When you hear that you should fire someone, they have already been a problem for a while:

Generally, by the time one of your direct report’s poor performance has come to your attention, it’s been driving their peers nuts for a long time.

On the quest for “life-missions” VS being content:

There’s nothing wrong with working hard to earn a paycheck that supports the life you want to lead. That has plenty of meaning.
A wise man once told me, “Only about five percent of people have a real vocation in life, and they confuse the hell out of the rest of us.

On the culture of moonshots and larger-than-life missions:

Trying to describe a job in lofty, save-the-world terms is often going to make you look like the ridiculous Hooli CEO Gavin Belson from the show Silicon Valley.

On Steve Job’s narcissistic mission (not the words of the author):

In current-day Silicon Valley, inspirational slogans run more along the lines of “putting a ding in the universe,” as Steve Jobs put it. But motivations are highly personal. Although I admire Jobs, it seems to me that the universe, or at least our world, is plenty dinged up already. So, I don’t find his call to put a “ding in the universe” inspirational, though others do.

CONS

  • Radical candor should come with a warning that 99.9% of workplaces are very different…

… And that acting as if your workplace may measure up to Radical Candor standard won’t give you any good career and may as well get you fired.

you are fired note pinned on a pinboard

The Radical Candor workplace is an ideal to move towards and barely exists even in the most enlightened workplaces.

Without this warning and albeit being a fantastic book, simply for describing a utopian workplace, Radical Candor may inadvertently mislead readers with unrealistic and naive expectations.
Read more on naive self-help here.

Naive Self-Help: 10 Most Dangerous BS to Avoid

https://thepowermoves.com/naive-self-help/embed/#?secret=44UfEAeM66#?secret=Pbrn3H6FVm

  • Sometimes unneededly dismissive toward power

The author says that “relationships drive you forward, not power”. It makes for a nice and tweetable quote and, in part, it’s true. Yet, relationships are power.
And power is nothing but your ability to get things done. So strong relationships are part of your personal power.

Later, the author says: 

I’m not saying that unchecked power, control, or authority can’t work. They work especially well in a baboon troop or a totalitarian regime.

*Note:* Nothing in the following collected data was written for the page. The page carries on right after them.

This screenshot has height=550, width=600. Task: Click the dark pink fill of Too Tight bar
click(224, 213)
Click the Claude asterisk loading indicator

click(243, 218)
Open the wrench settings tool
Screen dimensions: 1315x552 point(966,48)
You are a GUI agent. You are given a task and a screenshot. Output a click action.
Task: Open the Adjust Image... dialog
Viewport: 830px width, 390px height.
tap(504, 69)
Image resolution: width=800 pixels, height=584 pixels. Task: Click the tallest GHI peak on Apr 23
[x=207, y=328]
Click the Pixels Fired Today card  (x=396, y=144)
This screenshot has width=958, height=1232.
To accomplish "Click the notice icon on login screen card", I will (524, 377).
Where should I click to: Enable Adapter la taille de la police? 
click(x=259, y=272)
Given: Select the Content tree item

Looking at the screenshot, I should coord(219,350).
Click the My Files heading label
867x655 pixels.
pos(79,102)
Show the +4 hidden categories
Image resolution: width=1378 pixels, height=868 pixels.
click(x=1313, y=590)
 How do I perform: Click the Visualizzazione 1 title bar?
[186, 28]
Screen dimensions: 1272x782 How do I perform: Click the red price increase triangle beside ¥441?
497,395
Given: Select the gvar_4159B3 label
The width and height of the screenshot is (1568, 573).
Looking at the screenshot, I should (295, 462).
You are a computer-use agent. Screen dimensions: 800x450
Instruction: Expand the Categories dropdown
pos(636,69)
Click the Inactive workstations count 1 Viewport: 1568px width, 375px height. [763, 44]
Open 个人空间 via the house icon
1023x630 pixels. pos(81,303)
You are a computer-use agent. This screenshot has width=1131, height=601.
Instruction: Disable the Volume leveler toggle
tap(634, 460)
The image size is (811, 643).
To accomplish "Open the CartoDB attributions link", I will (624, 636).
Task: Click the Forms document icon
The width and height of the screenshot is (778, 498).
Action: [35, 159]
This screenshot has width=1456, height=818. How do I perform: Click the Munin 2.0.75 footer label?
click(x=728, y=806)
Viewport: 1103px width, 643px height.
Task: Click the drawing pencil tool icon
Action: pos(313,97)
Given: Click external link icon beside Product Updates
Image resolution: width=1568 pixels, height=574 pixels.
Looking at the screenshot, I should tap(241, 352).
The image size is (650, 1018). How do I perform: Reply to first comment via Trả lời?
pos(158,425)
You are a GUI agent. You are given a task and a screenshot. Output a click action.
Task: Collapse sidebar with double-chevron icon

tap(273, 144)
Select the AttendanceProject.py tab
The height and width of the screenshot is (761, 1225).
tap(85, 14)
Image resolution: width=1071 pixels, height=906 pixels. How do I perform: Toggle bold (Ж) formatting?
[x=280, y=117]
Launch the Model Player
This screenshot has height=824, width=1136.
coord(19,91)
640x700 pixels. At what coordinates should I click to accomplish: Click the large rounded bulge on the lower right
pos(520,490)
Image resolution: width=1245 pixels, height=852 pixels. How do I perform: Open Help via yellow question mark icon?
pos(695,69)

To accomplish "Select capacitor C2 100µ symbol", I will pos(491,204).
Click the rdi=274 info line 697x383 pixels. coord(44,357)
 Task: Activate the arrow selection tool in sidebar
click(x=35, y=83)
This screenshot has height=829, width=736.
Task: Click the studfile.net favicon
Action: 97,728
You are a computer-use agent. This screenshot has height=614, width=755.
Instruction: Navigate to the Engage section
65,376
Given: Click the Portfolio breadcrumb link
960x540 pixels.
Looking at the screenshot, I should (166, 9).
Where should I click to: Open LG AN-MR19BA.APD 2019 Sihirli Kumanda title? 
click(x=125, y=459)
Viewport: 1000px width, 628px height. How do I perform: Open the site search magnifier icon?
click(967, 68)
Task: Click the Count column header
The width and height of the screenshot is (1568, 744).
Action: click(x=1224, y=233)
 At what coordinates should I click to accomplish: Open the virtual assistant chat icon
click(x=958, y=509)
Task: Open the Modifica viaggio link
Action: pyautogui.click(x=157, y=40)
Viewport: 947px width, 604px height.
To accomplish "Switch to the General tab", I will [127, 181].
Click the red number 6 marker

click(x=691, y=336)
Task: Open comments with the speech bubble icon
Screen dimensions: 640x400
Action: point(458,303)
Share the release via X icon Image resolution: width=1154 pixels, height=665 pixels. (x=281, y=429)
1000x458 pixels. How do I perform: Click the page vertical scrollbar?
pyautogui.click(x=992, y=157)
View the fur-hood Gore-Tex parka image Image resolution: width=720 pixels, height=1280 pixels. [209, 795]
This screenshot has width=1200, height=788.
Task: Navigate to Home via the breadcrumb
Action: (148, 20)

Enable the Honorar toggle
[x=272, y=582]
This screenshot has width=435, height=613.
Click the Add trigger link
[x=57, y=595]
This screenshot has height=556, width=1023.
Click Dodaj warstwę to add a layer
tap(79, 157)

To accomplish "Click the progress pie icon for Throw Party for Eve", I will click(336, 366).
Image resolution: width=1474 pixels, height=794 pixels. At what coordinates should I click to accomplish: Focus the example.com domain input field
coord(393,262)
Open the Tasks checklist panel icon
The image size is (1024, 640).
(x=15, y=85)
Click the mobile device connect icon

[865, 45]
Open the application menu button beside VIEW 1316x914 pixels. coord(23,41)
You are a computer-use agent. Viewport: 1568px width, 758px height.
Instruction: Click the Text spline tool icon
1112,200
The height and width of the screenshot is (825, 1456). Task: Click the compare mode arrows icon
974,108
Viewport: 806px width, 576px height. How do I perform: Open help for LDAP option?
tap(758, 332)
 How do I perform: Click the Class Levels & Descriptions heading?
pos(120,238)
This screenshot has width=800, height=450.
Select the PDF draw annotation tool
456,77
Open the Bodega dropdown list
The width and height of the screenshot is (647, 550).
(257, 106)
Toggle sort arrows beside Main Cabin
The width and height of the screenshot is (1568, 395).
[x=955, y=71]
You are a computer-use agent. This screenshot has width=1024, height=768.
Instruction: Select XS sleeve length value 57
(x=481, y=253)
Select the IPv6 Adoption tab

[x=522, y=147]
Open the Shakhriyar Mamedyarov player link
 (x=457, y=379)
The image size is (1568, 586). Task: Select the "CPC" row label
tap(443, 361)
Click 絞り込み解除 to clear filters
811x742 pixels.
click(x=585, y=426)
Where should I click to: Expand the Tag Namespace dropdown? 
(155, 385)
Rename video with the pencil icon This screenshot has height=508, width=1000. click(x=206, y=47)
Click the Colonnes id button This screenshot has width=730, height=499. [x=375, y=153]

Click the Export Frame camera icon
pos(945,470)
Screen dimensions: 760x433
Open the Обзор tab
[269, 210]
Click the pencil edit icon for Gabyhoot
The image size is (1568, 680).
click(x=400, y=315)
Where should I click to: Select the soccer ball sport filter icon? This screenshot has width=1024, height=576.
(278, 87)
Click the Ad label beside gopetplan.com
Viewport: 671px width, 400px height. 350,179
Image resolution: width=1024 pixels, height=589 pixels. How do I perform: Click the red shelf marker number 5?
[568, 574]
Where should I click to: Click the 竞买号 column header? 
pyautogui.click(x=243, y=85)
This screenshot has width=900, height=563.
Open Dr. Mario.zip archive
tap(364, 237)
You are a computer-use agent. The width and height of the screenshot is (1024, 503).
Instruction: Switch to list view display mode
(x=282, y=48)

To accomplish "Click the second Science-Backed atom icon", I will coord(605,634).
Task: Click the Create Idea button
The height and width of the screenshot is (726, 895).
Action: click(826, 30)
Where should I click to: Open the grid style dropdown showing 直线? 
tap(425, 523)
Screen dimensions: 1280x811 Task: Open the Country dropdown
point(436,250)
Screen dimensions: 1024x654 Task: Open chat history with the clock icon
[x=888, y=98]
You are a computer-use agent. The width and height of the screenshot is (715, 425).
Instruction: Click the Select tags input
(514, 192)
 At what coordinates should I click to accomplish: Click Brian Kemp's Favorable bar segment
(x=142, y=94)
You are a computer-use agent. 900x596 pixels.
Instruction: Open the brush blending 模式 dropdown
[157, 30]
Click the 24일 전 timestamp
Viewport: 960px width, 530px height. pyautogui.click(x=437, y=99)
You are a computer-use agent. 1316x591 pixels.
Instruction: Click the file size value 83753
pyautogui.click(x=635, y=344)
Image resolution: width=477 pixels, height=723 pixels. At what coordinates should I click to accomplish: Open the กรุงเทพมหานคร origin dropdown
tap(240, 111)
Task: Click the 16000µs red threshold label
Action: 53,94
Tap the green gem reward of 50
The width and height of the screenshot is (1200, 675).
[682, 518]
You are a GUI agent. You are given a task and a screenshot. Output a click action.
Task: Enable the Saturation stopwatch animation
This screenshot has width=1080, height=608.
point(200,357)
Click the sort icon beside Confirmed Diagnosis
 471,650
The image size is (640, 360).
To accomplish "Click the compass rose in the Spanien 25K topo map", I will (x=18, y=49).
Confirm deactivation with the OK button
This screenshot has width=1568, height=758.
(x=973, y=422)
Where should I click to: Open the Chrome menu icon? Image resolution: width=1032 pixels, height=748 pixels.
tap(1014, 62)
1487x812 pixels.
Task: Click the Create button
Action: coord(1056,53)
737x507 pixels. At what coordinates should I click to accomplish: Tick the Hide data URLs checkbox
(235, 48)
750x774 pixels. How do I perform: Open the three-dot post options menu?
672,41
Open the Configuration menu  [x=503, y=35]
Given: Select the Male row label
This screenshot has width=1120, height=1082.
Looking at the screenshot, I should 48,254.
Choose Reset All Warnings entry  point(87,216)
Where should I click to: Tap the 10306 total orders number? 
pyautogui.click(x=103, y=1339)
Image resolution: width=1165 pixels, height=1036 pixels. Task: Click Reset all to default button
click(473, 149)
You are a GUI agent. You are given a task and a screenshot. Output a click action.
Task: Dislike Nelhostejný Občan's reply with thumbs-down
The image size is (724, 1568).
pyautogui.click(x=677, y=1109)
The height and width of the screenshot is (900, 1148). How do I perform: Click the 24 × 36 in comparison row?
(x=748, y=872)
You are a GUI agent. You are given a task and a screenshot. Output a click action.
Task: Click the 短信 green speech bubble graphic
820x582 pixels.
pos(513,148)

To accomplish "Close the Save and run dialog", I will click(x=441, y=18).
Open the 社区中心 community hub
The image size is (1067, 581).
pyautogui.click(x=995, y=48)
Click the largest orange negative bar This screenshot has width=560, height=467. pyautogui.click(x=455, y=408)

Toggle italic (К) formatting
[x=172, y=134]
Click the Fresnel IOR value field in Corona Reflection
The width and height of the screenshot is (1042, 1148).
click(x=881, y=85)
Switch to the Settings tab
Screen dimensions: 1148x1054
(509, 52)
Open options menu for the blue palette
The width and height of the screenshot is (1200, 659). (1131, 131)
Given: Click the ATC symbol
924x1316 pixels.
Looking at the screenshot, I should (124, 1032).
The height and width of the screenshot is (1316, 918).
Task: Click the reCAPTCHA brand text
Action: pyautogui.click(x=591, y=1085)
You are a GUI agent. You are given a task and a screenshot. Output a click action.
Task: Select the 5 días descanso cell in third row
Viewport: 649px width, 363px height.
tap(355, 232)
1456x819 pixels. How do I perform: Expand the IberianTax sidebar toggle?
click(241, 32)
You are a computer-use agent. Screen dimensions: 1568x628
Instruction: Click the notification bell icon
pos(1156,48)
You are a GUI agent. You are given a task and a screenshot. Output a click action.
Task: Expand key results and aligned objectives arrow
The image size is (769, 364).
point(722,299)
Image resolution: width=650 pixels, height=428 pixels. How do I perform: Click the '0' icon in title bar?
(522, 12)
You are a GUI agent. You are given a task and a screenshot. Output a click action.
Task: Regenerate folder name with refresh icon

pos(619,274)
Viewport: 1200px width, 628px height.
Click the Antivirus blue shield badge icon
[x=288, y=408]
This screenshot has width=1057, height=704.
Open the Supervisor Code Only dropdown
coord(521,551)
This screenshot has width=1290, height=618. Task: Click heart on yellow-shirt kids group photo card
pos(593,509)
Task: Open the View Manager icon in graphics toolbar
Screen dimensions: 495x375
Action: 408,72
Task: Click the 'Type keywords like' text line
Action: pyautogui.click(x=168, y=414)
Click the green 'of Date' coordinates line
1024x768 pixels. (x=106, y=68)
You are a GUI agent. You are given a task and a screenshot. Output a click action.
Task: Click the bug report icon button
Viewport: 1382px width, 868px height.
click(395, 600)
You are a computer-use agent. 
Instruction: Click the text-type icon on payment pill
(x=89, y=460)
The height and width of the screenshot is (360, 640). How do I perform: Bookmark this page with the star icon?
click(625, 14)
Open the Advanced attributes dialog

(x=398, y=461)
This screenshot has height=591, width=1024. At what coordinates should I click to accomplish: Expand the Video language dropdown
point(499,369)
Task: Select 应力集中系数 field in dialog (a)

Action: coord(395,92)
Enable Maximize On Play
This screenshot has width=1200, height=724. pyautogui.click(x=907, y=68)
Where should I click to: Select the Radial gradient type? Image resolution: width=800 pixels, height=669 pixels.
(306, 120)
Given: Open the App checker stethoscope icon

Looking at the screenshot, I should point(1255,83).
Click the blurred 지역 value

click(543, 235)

That’s a bit simplistic both towards baboons (see “Behave“) and totalitarian regimes (see “The Dictator’s Handbook“). But I’m nitpicking here: overall, her point is valid, and it’s to use power through instead of power over.

  • Obnoxious aggression is a behavior, not a personality trait? Not always…

The author righteously advises people not to make attribution errors, such as generalizing a behavior to a whole personality.

She is right.
Yet, that needs an important footnote: assholes do exist, and some of them are not going to be reformed by your radical candor, no matter how hard you try.
So you shouldn’t be making eternal excuses for assholes -or for mean people, as Marta Stout correctly points out-.

  • Ground a million-dollar diamond to dust, true story?

This is not a con, but when the author told about one of her workers who got distracted and ground a million-dollar diamond to dust, I had to wonder. How can you so easily grind to dust the strongest material on earth?

  • Eliminating “you guys” from vocabulary?

Trying to remove “you guys” from the vocabulary sounded silly to me, though. A bit like Justin Trudeau calling “mankind” “people kind”.

  • Great for ideal environments, less for “realpolitik”

While this is the best book for those “ideal working environments” and for seeking to move towards that direction, in most “normal” working environments you might be better served with some realpolitik guides.

PROS

Simply the best management book I have read.
If you want to develop the best company culture and be the most effective manager you can be, this is your book.